(Data from a pointing dataset)
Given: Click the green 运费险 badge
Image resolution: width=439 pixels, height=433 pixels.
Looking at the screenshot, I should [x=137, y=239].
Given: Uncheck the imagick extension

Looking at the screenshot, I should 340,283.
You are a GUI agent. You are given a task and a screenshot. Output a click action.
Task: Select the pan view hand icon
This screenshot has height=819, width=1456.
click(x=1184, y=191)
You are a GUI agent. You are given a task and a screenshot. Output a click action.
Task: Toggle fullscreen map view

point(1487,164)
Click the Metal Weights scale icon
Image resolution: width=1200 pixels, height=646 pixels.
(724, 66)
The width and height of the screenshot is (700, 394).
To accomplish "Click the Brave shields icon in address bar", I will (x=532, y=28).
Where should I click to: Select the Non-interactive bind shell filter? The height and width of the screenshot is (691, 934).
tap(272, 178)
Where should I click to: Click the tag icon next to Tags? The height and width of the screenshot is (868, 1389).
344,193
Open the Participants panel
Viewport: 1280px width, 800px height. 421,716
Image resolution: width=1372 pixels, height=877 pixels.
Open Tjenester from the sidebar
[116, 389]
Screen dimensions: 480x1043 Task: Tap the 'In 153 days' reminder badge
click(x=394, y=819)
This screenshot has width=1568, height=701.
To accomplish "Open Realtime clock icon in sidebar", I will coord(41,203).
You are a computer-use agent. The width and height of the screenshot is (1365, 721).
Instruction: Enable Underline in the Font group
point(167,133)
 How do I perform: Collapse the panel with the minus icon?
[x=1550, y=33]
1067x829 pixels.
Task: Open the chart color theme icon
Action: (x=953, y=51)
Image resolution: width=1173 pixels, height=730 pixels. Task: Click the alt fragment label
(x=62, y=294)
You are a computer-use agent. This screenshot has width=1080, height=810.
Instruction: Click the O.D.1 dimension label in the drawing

**STATED GOAL:**
Render the data from the first line through the line containing "I will coord(41,203)." as a numbered list, leaving out any blank lines.

**SOLVED EXERCISE:**
1. Given: Click the green 运费险 badge
2. Image resolution: width=439 pixels, height=433 pixels.
3. Looking at the screenshot, I should [x=137, y=239].
4. Given: Uncheck the imagick extension
5. Looking at the screenshot, I should 340,283.
6. You are a GUI agent. You are given a task and a screenshot. Output a click action.
7. Task: Select the pan view hand icon
8. This screenshot has height=819, width=1456.
9. click(x=1184, y=191)
10. You are a GUI agent. You are given a task and a screenshot. Output a click action.
11. Task: Toggle fullscreen map view
12. point(1487,164)
13. Click the Metal Weights scale icon
14. Image resolution: width=1200 pixels, height=646 pixels.
15. (724, 66)
16. The width and height of the screenshot is (700, 394).
17. To accomplish "Click the Brave shields icon in address bar", I will (x=532, y=28).
18. Where should I click to: Select the Non-interactive bind shell filter? The height and width of the screenshot is (691, 934).
19. tap(272, 178)
20. Where should I click to: Click the tag icon next to Tags? The height and width of the screenshot is (868, 1389).
21. 344,193
22. Open the Participants panel
23. Viewport: 1280px width, 800px height. 421,716
24. Image resolution: width=1372 pixels, height=877 pixels.
25. Open Tjenester from the sidebar
26. [116, 389]
27. Screen dimensions: 480x1043 Task: Tap the 'In 153 days' reminder badge
28. click(x=394, y=819)
29. This screenshot has width=1568, height=701.
30. To accomplish "Open Realtime clock icon in sidebar", I will coord(41,203).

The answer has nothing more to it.